With strong global brands, CNH is a leader in the agricultural equipment, construction equipment and financial services industries and had combined 1999 revenues of approximately $11 billion. CNH sells its products in 160 markets through a network of more than 10,000 dealers and distributors. CNH products are sold under the following brands: Case, Case IH, Fiatallis, Fiat-Hitachi, Link-Belt earth-moving equipment, New Holland, New Holland Construction, O&K and Steyr.

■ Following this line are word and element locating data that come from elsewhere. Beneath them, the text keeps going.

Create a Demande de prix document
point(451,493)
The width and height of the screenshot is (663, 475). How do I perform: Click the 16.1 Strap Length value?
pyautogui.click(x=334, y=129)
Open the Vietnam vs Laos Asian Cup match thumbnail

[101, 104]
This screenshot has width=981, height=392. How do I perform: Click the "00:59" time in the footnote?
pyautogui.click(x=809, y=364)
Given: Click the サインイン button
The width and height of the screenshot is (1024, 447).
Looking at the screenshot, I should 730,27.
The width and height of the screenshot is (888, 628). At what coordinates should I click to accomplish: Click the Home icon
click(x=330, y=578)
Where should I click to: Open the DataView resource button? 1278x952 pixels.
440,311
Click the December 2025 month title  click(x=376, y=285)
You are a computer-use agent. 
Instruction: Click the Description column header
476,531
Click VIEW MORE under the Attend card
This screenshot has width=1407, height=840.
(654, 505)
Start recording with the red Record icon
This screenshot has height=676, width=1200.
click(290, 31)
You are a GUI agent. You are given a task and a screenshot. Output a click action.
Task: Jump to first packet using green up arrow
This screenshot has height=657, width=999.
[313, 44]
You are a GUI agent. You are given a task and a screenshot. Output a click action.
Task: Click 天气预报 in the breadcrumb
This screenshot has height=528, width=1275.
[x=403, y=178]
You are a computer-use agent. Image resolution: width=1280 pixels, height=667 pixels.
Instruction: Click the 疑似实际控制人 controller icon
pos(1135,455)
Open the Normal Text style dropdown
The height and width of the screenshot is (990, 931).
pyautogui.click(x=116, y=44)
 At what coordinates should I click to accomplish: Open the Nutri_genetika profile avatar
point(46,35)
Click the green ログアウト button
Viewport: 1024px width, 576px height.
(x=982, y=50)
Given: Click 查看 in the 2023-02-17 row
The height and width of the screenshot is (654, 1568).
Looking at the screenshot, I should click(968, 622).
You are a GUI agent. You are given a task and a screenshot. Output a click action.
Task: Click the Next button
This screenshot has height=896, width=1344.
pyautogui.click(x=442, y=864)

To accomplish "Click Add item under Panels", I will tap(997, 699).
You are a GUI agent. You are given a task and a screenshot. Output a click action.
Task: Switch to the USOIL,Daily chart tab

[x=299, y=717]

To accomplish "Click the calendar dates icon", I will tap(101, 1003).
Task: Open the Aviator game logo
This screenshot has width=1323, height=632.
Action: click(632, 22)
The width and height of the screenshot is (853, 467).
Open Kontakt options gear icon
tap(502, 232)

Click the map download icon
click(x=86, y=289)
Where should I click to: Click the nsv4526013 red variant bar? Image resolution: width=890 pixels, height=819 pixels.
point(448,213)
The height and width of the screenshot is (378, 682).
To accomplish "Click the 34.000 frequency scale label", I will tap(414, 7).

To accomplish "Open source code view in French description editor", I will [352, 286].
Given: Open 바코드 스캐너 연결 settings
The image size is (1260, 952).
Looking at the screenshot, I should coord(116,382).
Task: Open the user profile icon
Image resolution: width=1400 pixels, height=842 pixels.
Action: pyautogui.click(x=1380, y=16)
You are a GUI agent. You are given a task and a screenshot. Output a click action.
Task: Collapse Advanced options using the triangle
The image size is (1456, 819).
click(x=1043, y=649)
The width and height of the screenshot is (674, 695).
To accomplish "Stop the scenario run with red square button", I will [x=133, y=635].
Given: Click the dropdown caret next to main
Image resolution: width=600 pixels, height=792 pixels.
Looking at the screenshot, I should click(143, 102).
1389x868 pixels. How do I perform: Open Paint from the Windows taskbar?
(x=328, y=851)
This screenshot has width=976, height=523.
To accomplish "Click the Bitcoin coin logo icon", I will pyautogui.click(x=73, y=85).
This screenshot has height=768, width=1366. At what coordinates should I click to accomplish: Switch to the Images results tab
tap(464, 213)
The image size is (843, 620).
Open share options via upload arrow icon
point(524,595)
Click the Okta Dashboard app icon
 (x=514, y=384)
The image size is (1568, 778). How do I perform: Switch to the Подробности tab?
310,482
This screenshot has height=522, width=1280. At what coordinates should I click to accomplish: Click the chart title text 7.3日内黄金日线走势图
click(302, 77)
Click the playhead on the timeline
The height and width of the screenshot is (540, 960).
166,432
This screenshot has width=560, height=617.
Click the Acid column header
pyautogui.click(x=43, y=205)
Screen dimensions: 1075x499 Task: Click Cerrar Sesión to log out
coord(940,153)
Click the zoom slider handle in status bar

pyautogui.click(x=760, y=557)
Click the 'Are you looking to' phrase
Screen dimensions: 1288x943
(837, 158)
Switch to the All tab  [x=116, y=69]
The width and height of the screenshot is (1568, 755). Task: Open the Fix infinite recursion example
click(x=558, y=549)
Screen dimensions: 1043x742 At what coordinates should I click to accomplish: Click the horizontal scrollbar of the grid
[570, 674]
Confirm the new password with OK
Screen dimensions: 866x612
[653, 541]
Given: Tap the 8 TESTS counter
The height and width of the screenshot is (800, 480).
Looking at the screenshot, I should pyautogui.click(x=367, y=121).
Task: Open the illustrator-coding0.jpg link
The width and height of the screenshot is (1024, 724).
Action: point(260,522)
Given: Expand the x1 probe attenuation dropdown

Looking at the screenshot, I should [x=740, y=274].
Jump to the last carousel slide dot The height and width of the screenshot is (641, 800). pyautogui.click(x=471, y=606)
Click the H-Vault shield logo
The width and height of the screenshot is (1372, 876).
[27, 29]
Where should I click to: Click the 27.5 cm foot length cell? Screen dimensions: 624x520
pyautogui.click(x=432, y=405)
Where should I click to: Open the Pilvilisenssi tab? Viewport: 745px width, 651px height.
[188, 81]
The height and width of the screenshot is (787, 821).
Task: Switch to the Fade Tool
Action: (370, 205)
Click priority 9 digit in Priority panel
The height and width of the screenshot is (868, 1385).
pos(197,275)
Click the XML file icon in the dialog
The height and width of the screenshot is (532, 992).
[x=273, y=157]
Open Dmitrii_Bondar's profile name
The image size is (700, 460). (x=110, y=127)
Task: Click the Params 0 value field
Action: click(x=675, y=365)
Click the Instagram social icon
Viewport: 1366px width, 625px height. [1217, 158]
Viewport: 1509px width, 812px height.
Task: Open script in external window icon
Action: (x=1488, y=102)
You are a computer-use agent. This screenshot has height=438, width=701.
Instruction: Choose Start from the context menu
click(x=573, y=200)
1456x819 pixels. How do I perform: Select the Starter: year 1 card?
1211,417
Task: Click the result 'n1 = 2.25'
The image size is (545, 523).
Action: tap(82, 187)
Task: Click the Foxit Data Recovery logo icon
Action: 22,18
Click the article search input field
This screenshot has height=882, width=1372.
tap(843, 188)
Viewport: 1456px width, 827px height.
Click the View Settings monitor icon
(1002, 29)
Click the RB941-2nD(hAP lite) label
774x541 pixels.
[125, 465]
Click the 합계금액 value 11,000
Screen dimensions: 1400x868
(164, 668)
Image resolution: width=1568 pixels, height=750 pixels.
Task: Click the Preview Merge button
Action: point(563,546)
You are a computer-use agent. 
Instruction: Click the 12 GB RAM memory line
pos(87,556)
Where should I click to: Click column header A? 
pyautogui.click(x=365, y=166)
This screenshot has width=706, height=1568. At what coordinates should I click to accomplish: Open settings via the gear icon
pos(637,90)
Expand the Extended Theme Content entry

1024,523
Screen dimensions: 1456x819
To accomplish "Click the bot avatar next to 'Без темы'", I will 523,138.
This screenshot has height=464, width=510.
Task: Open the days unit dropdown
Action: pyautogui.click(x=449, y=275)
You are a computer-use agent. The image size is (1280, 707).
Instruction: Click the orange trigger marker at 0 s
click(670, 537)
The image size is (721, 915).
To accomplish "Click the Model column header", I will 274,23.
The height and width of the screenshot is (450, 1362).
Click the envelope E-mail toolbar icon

Forward Looking Statements
The information included in this news release contains forward-looking statements and involves risk and uncertainties that could cause actual results to differ materially from those in the forward-looking statements. The company's outlook is predominantly based on its interpretation of what it considers key economic assumptions. Crop production and commodity prices are strongly affected by weather and can fluctuate significantly. Housing starts and other construction activity are sensitive to interest rates and government spending. Some of the other significant factors for the company include general economic and capital market conditions, the cyclical nature of our business, currency exchange rate movements, our hedging practices, the company's and its customers' access to credit, political uncertainty and civil unrest in various areas of the world, pricing, product initiatives and other actions taken by competitors, disruptions in production capacity, excess inventory levels, the effect of changes in laws and regulations (including government subsidies and international trade regulations), the effect of conversion to the Euro, technological difficulties, changes in environmental laws, and employee and labor relations. Additionally, CNH's achievement of the anticipated benefits of the merger of New Holland and Case, including the realization of expected annual operating synergies, depends upon, among other things, its ability to integrate effectively the operations and employees of New Holland and Case, and to execute its multi-branding strategy. Further information concerning factors that could significantly impact expected results is included in the following sections of the company's Form 20-F for 1999, as filed with the Securities and Exchange Commission: Business ? Business Strategy, Employees, Environmental Matters, Seasonality and Production Schedules and Competition; Legal Proceedings; and Management's Discussion and Analysis of Financial Condition and Results of Operations.